━━ DATA FOR PROCESSING ━━
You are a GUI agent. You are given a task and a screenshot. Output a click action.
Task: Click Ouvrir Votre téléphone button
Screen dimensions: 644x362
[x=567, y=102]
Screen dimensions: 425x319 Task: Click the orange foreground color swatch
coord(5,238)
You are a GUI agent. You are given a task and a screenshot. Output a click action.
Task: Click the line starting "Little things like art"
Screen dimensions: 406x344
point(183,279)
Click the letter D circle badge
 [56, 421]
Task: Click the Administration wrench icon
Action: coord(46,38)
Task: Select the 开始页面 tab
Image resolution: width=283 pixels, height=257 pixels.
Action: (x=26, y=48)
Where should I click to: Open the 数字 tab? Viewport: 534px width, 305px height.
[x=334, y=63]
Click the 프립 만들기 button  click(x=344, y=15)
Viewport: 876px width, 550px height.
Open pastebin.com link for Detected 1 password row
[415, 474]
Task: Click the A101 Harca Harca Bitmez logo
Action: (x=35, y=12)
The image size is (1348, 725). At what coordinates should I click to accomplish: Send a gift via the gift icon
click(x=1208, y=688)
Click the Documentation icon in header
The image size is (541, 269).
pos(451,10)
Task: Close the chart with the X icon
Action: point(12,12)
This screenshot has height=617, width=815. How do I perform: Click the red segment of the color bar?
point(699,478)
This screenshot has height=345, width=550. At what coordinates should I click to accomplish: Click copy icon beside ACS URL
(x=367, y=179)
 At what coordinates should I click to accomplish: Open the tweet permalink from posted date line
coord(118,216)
━━━
◆ ASSIGNED TASK
Reproduce all of the data. Leave every line unchanged.

◆ COMPLETED EXERCISE
You are a GUI agent. You are given a task and a screenshot. Output a click action.
Task: Click Ouvrir Votre téléphone button
Screen dimensions: 644x362
[x=567, y=102]
Screen dimensions: 425x319 Task: Click the orange foreground color swatch
coord(5,238)
You are a GUI agent. You are given a task and a screenshot. Output a click action.
Task: Click the line starting "Little things like art"
Screen dimensions: 406x344
point(183,279)
Click the letter D circle badge
 [56, 421]
Task: Click the Administration wrench icon
Action: coord(46,38)
Task: Select the 开始页面 tab
Image resolution: width=283 pixels, height=257 pixels.
Action: (x=26, y=48)
Where should I click to: Open the 数字 tab? Viewport: 534px width, 305px height.
[x=334, y=63]
Click the 프립 만들기 button  click(x=344, y=15)
Viewport: 876px width, 550px height.
Open pastebin.com link for Detected 1 password row
[415, 474]
Task: Click the A101 Harca Harca Bitmez logo
Action: (x=35, y=12)
The image size is (1348, 725). At what coordinates should I click to accomplish: Send a gift via the gift icon
click(x=1208, y=688)
Click the Documentation icon in header
The image size is (541, 269).
pos(451,10)
Task: Close the chart with the X icon
Action: point(12,12)
This screenshot has height=617, width=815. How do I perform: Click the red segment of the color bar?
point(699,478)
This screenshot has height=345, width=550. At what coordinates should I click to accomplish: Click copy icon beside ACS URL
(x=367, y=179)
 At what coordinates should I click to accomplish: Open the tweet permalink from posted date line
coord(118,216)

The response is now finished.